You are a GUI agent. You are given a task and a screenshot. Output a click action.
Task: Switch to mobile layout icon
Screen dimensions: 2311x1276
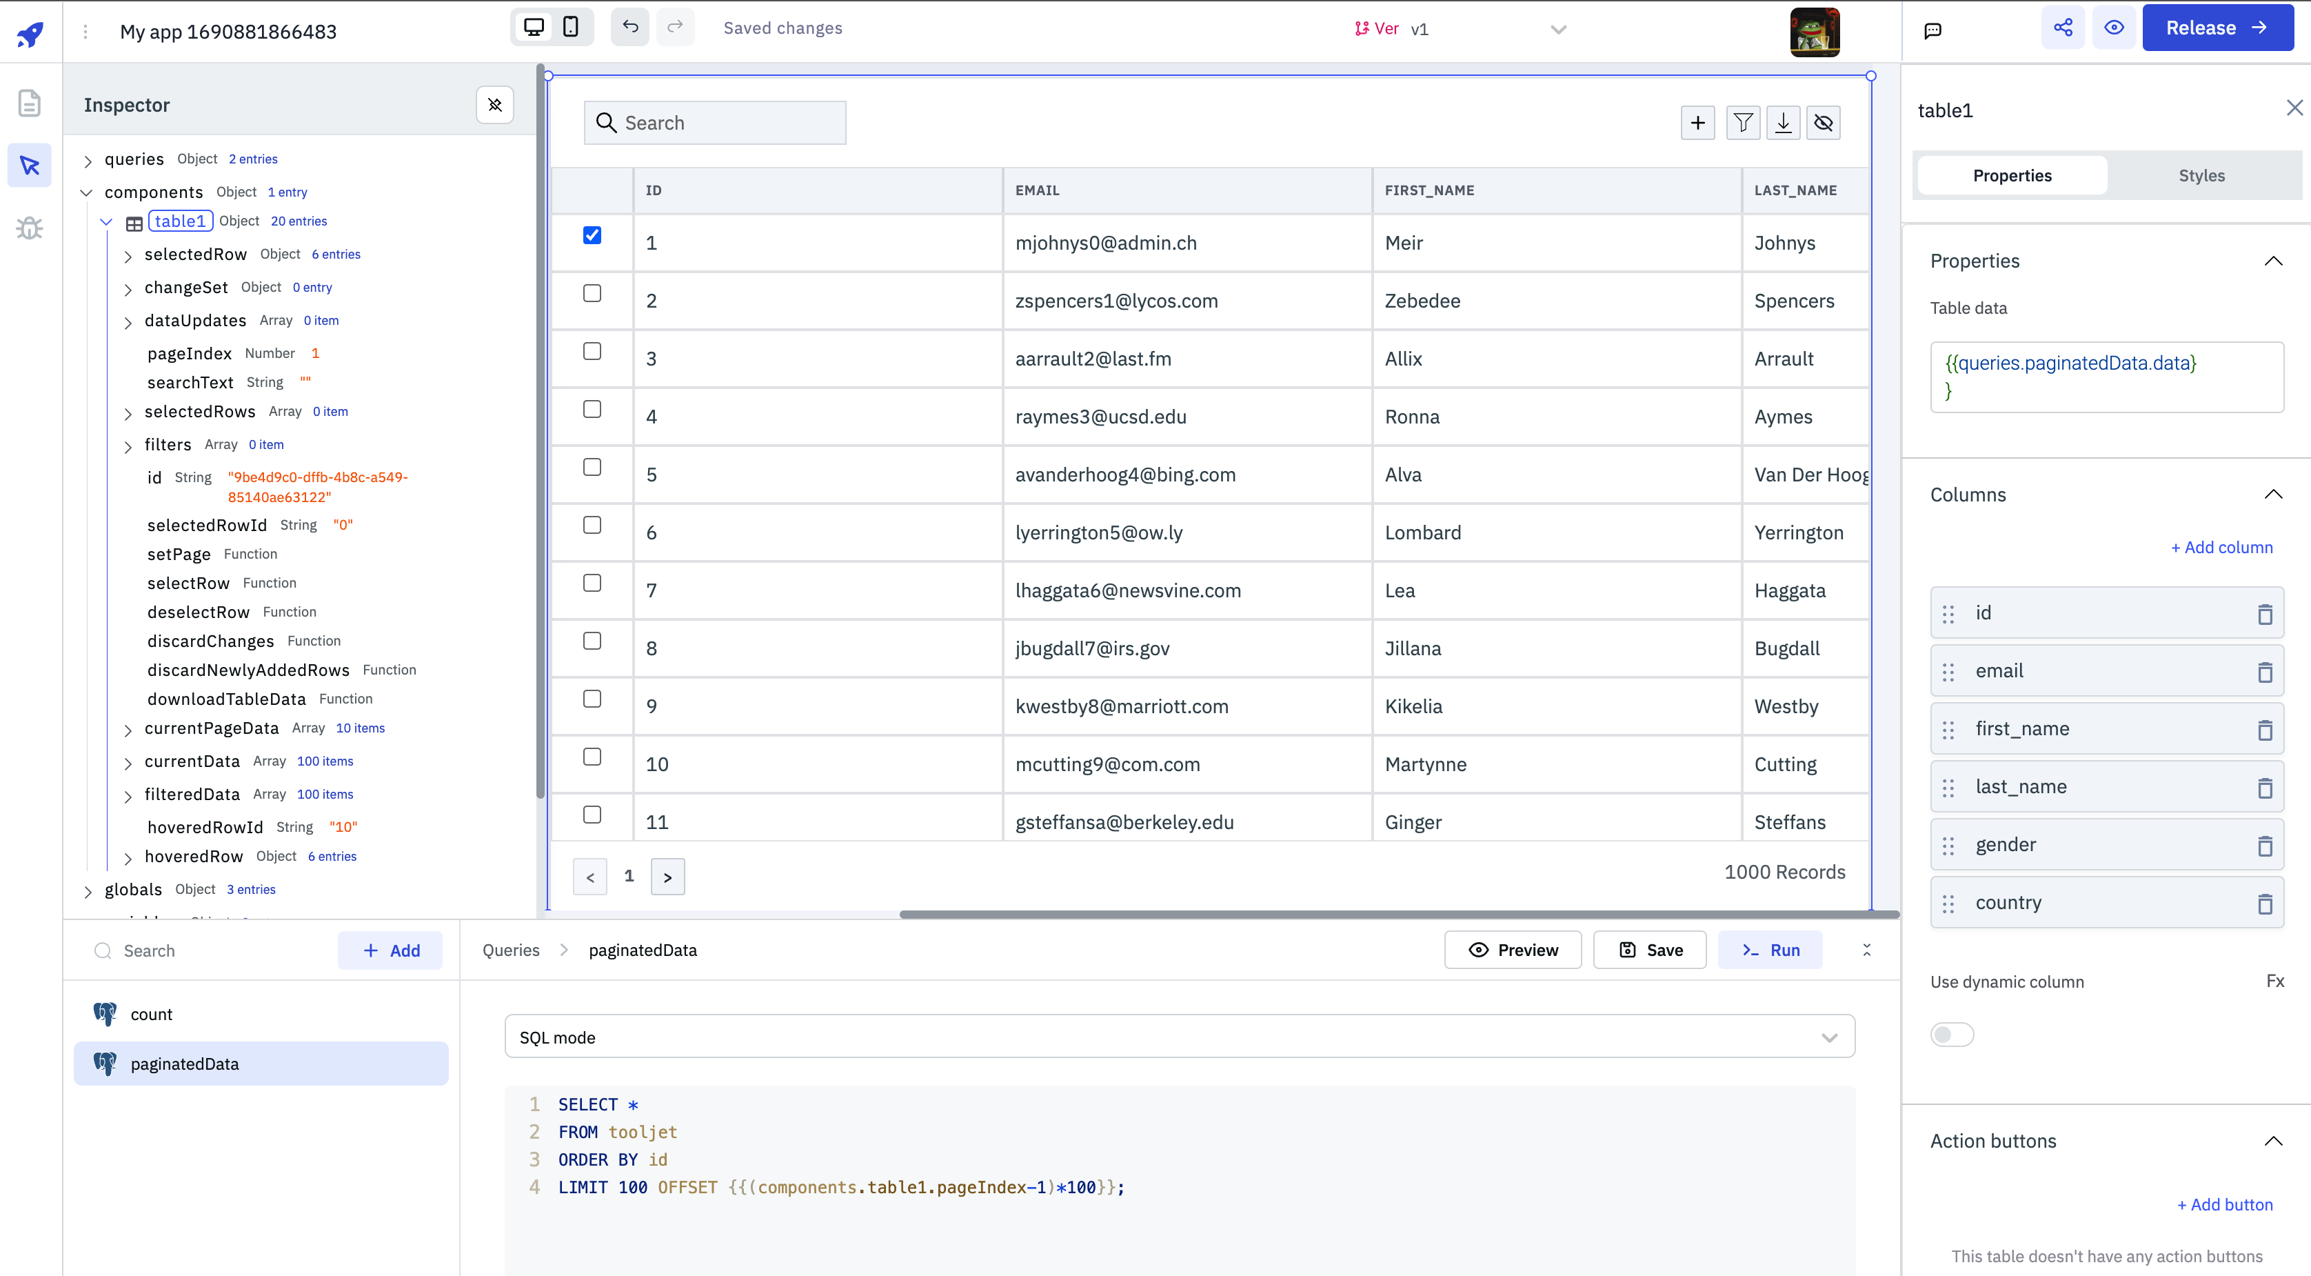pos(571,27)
+ + + + +
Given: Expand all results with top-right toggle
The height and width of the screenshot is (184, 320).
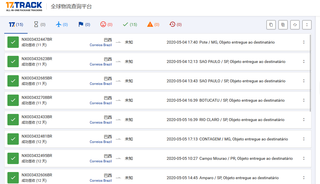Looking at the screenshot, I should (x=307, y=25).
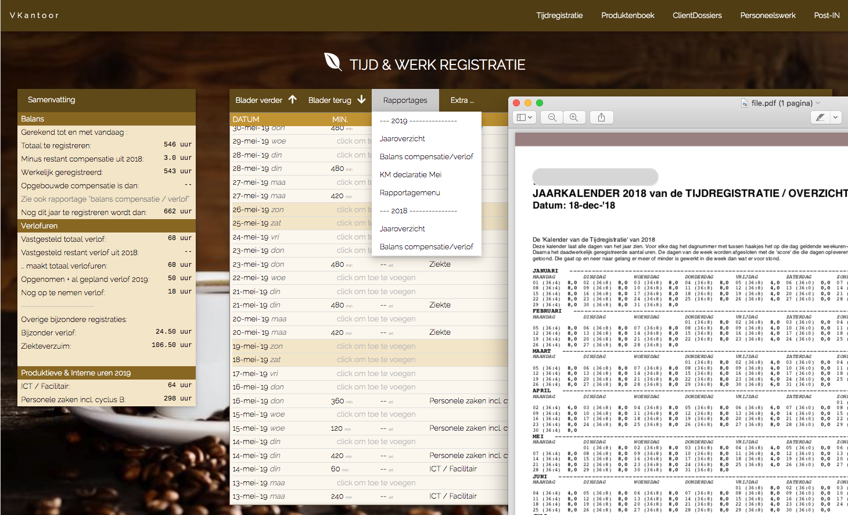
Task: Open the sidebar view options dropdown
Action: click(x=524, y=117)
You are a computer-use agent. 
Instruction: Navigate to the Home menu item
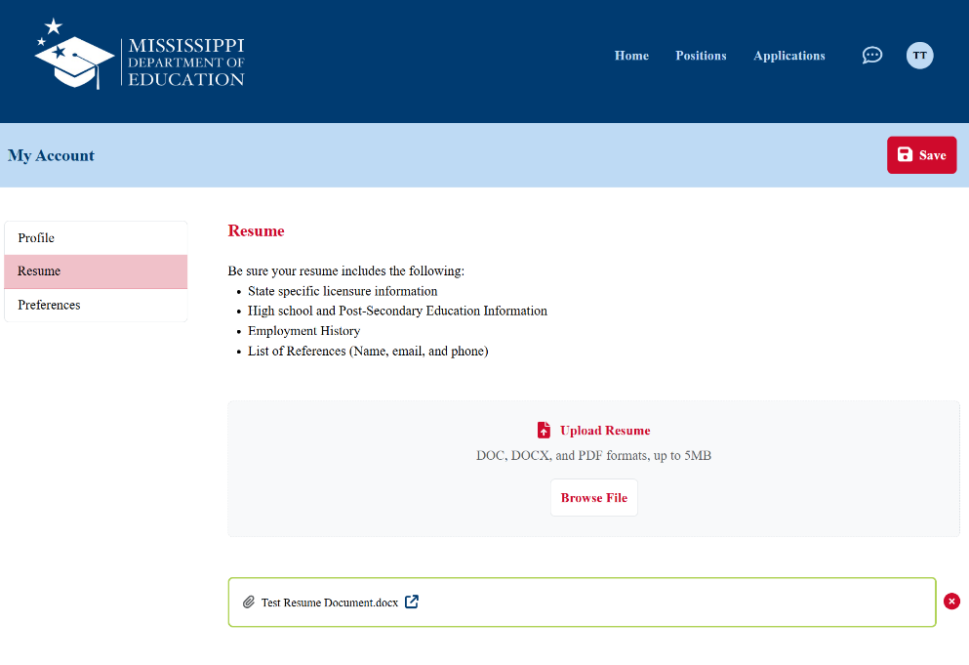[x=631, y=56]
+ + + + +
**Written exercise**
Output the lines of the material as a numbered list, from the line with "You are a computer-use agent." to the line with "[x=631, y=56]", both included, skipping blank lines and leaving out the pictures.

**Output**
1. You are a computer-use agent. 
2. Instruction: Navigate to the Home menu item
3. [x=631, y=56]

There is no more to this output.